Abu Ghnaim Diary
7 March 1997
"On the way home"
Photo: Nigel Parry, George and...George!

What's in a name?

We are invited to visit the Beit Sahour home of two friends from the university whom we meet at the protest - George and George (pictured middle and right), otherwise known unimaginatively as "The Two Georges". Kifah takes this picture of me with them.

They're cousins, Palestinian Christians whose name comes from St. George of dragon-slaying fame. Other popular first names for Christian kids here include Daoud (David) and of course 'Issa (Jesus). Ibrahim (Abraham) is generally not used, as it is also a Muslim name. Religions are funny here. Your family might not have a particularly devout faith in God but heaven help you if you're a Christian trying to marry a Muslim or vice versa. It's like football teams. There's a joke here which goes: A Palestinian-American returns to the West Bank for a visit and strikes up a conversation with a local Palestinian on the street. "What religion are you?" asks the local Palestinian. "I"m an atheist," replies the Palestinian-American. "Well," comes the answer, "are you a Christian atheist or a Muslim atheist?"

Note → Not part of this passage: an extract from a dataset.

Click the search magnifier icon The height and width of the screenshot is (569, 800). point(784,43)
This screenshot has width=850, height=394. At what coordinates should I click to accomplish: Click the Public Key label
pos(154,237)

It's time to relax a little. We eat a chicken lunch in Beit Jala. We visit Bethlehem University, disturbing couples in the "lovers garden" to take photos of the mountain over the railings. Afterwards we visit the Palestinian peace-orientated Center for Rapprochement Between People in Beit Sahour where the Georges often work in Israeli-Palestinian peace stuff.


Photo: Jebal Al-Ghnaim from Bethlehem University courtyard

Seeing the mountain from Bethlehem University really brought the severity of its confiscation home. It's so near and central. This is one photo I do want. Unfortunately my camera is jammed so I ask Kifah to take it, which he does (right).

More fun with the Sulta

On the way out of the town, we get stopped by a Palestinian police patrol while Kifah is trying to take a sunset photo from the car roof. They are wired. We are surrounded by guns. I am a little drained by the various emotions of the day and want to tell them to go and do something useful. Saleem is smiling and chewing the rag with them, trying to chill them out.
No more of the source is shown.